* EXERCISE DIRECTIONS: Quote the data below in full, please, without altering anything.

* DATASET:
----

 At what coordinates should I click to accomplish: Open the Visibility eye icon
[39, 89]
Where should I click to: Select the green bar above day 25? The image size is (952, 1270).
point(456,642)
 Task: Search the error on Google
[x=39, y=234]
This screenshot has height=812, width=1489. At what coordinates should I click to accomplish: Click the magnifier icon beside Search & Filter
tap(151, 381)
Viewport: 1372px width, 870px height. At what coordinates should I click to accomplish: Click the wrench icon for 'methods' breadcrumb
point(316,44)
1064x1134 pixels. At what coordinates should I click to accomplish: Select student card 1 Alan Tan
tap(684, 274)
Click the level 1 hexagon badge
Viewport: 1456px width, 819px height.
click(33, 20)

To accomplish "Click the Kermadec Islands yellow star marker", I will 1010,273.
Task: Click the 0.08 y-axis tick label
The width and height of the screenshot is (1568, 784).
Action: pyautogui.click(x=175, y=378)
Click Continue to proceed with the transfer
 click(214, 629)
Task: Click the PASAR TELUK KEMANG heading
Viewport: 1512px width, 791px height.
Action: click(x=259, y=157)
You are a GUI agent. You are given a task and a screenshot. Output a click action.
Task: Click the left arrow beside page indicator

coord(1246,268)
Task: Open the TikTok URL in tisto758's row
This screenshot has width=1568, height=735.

----

* TASK RESPONSE:
 At what coordinates should I click to accomplish: Open the Visibility eye icon
[39, 89]
Where should I click to: Select the green bar above day 25? The image size is (952, 1270).
point(456,642)
 Task: Search the error on Google
[x=39, y=234]
This screenshot has height=812, width=1489. At what coordinates should I click to accomplish: Click the magnifier icon beside Search & Filter
tap(151, 381)
Viewport: 1372px width, 870px height. At what coordinates should I click to accomplish: Click the wrench icon for 'methods' breadcrumb
point(316,44)
1064x1134 pixels. At what coordinates should I click to accomplish: Select student card 1 Alan Tan
tap(684, 274)
Click the level 1 hexagon badge
Viewport: 1456px width, 819px height.
click(33, 20)

To accomplish "Click the Kermadec Islands yellow star marker", I will 1010,273.
Task: Click the 0.08 y-axis tick label
The width and height of the screenshot is (1568, 784).
Action: pyautogui.click(x=175, y=378)
Click Continue to proceed with the transfer
 click(214, 629)
Task: Click the PASAR TELUK KEMANG heading
Viewport: 1512px width, 791px height.
Action: click(x=259, y=157)
You are a GUI agent. You are given a task and a screenshot. Output a click action.
Task: Click the left arrow beside page indicator

coord(1246,268)
Task: Open the TikTok URL in tisto758's row
This screenshot has width=1568, height=735.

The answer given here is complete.